---- INFORMATION SUPPLIED

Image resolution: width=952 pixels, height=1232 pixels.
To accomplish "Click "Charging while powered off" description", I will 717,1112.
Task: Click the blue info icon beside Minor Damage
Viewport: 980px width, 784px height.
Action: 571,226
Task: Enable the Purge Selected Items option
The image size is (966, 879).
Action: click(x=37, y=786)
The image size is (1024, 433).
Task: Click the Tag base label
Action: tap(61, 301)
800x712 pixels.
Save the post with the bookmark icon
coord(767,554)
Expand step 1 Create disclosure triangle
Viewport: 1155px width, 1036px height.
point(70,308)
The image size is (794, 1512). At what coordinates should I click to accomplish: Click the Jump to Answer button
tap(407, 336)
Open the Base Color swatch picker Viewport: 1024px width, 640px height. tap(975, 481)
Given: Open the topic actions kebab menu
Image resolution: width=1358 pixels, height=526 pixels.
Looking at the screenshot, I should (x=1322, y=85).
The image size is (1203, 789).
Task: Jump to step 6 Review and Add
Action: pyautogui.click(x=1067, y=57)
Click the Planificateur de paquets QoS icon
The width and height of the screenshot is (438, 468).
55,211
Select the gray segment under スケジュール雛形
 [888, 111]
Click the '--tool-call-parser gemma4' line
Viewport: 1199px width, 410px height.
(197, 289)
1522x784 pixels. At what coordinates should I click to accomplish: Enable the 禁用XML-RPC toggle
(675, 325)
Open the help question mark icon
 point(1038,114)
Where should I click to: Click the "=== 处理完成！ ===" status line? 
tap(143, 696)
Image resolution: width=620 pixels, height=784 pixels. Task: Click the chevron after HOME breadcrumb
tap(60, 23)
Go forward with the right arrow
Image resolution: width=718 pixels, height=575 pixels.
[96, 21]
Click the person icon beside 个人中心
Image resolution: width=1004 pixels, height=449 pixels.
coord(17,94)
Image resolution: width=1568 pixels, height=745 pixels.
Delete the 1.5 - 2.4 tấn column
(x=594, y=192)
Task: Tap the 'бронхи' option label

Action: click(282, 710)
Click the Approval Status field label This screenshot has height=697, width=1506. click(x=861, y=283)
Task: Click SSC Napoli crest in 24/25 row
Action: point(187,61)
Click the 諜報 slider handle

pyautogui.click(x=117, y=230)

--------

TASK BRIEF
Once you find the line containing "Click the Planificateur de paquets QoS icon", copy it and every line after it through the end of the records, exactly and nothing else.

FINISHED EXERCISE
Click the Planificateur de paquets QoS icon
The width and height of the screenshot is (438, 468).
55,211
Select the gray segment under スケジュール雛形
 [888, 111]
Click the '--tool-call-parser gemma4' line
Viewport: 1199px width, 410px height.
(197, 289)
1522x784 pixels. At what coordinates should I click to accomplish: Enable the 禁用XML-RPC toggle
(675, 325)
Open the help question mark icon
 point(1038,114)
Where should I click to: Click the "=== 处理完成！ ===" status line? 
tap(143, 696)
Image resolution: width=620 pixels, height=784 pixels. Task: Click the chevron after HOME breadcrumb
tap(60, 23)
Go forward with the right arrow
Image resolution: width=718 pixels, height=575 pixels.
[96, 21]
Click the person icon beside 个人中心
Image resolution: width=1004 pixels, height=449 pixels.
coord(17,94)
Image resolution: width=1568 pixels, height=745 pixels.
Delete the 1.5 - 2.4 tấn column
(x=594, y=192)
Task: Tap the 'бронхи' option label

Action: click(282, 710)
Click the Approval Status field label This screenshot has height=697, width=1506. click(x=861, y=283)
Task: Click SSC Napoli crest in 24/25 row
Action: point(187,61)
Click the 諜報 slider handle

pyautogui.click(x=117, y=230)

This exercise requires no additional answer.